Empirica Technologies

Categorical Spectralism: Spectral Decomposition of Large-Cap US Equity Return Spaces

Question

Does the eigenvalue spectrum of large-cap US equity returns exhibit clustering and spectral gaps consistent with regime transitions, and how many statistically significant common factors emerge above the Marchenko-Pastur null distribution for random correlation matrices?

Method

We computed the eigenvalue spectrum of the return correlation matrix for 11 large-cap US equities (AAPL, AMZN, BAC, CVX, GOOGL, JNJ, JPM, META, MSFT, NVDA, PFE, XOM) using daily adjusted-close returns from yfinance over the window 2010-01-01 through 2024-12-31 (3772 observations). The data source is yfinance daily adjusted-close returns for the named tickers over the stated window.

Principal component analysis was applied to the 11×11 correlation matrix, yielding 11 eigenvalues. Statistical significance was established by comparison to the Marchenko-Pastur (MP) distribution, which characterizes the eigenvalue spectrum of a purely random correlation matrix with the same dimensions. For a matrix with q = n_assets / n_obs = 11 / 3772 ≈ 0.003, the MP distribution predicts eigenvalues in the range [λ_min, λ_max] where λ_min,max = (1 ± √q)². Eigenvalues exceeding the upper MP bound are statistically distinguishable from random-matrix noise and indicate genuine common factors.

To assess temporal stability, the same computation was repeated on a per-calendar-year basis (in-sample within each year from 2010 through 2024), yielding a time series of significant factor counts.

Result

The full-period eigenvalue spectrum (descending order) is:

Top 10 eigenvalues: 5.1473, 1.5929, 0.9728, 0.7274, 0.5580, 0.5024, 0.4561, 0.3919, 0.3428, 0.1652.

Marchenko-Pastur bounds: The MP upper bound is 1.1109 and the lower bound is 0.8949.

Number of significant factors: 2 eigenvalues exceed the MP upper bound (5.1473 and 1.5929), establishing two statistically significant common factors above the random-matrix null.

Variance explained: The top factor accounts for 46.79% of total variance; the two significant factors together explain 61.28%.

Factor structure (loadings):

Factor 1 (λ = 5.1473): The three largest-magnitude loadings are JPM (−0.343), MSFT (−0.335), and BAC (−0.331). This factor loads broadly and nearly uniformly across the universe, consistent with a market-wide or systematic risk component.
Factor 2 (λ = 1.5929): The three largest-magnitude loadings are AMZN (−0.399), XOM (+0.395), and CVX (+0.368). The sign pattern reveals a sector-specific contrast: technology (AMZN negative) versus energy (XOM, CVX positive), consistent with a growth-versus-value or tech-versus-energy rotation factor.

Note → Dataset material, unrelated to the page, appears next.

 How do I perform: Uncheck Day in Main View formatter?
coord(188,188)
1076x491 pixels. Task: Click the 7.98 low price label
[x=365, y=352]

Temporal dynamics (per-year significant factor count):

2010–2015: 1 significant factor per year.
2016: 2 factors.
2017: 2 factors.
2018: 1 factor.
2019: 1 factor.
2020: 2 factors.
2021–2024: 2 factors per year.

The time series shows a structural shift: the second factor becomes persistently significant starting in 2016, with brief reversion to a single-factor regime in 2018–2019, followed by stable two-factor structure from 2020 onward.

Interpretation

What the numbers support

The eigenvalue spectrum exhibits a clear spectral gap: the top two eigenvalues (5.1473, 1.5929) lie well above the Marchenko-Pastur upper bound (1.1109), while all remaining eigenvalues fall below it. This gap is the signature of genuine low-dimensional structure in the return covariance, as opposed to high-dimensional noise. The result supports the hypothesis that large-cap US equity returns are governed by a small number of common factors—specifically, two—over the full 2010–2024 period.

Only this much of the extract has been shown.